Ia pun marah dan berusaha mengoreksi ucapanku,
"Gadang...bukan gedhang! " Lantas dengan ucapan huruf r ala Parisienne alias agak cadel, ia membalasku dengan ucapan yang tak kuphanami dalam bahasa Padang.Waktu aku ikut suami yang mendapat tugas Irian, Uni Gadang datang menjenguk kami. Rupanya ia ingin menjajaki bisnis restoran Padang di Sorong. Spontan aku pun bilang kalau aku kangen pada rendang buatannya. Ia yang suka menyenangkan hati orang, ikut aku ke pasar tradisional untuk berbelanja.
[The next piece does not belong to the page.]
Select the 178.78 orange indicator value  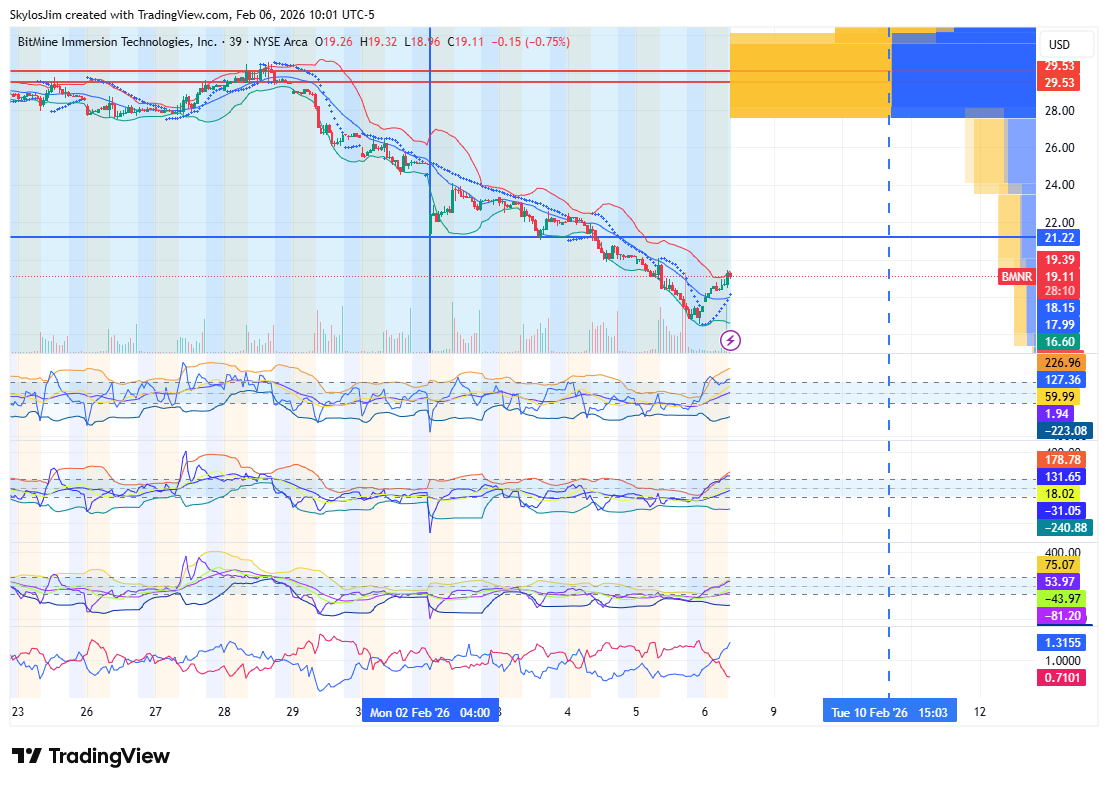(x=1062, y=460)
Tapi aku lupa membekalinya dengan info 'etika'jual beli di pasar setempat. Pada awal tahun 70-an itu, di Irian masih beredar uang kertas warna merah yang mereka sebut uang merah, peninggaln zaman pendudukan Belanda dulu.
Para ibu yang rata-rata mengunyah sirih dan berambut keriting selalu memberi harga pukul rata. Mungkin mereka tak mau ambil pusing menimbang dan membuang walru untuk berhitung. Jadi kelapa ukuran sebesar apapun maupun kecil harganya sama. Cabai merah, yang juga dijual lengkap dengan dedaunannya, bahkan dengan pohonnya, diberi harga pukul rata, yaitu satu rupiah uang merah.
Uni Gadang yang pintar berhitung tak mau menerima hal itu. Ia tidak setuju dengan harga kelapa yang menurutnya ngawur.
Terjadilah tarik menarik harga sebutir kelapa yang masih berkulit tebal.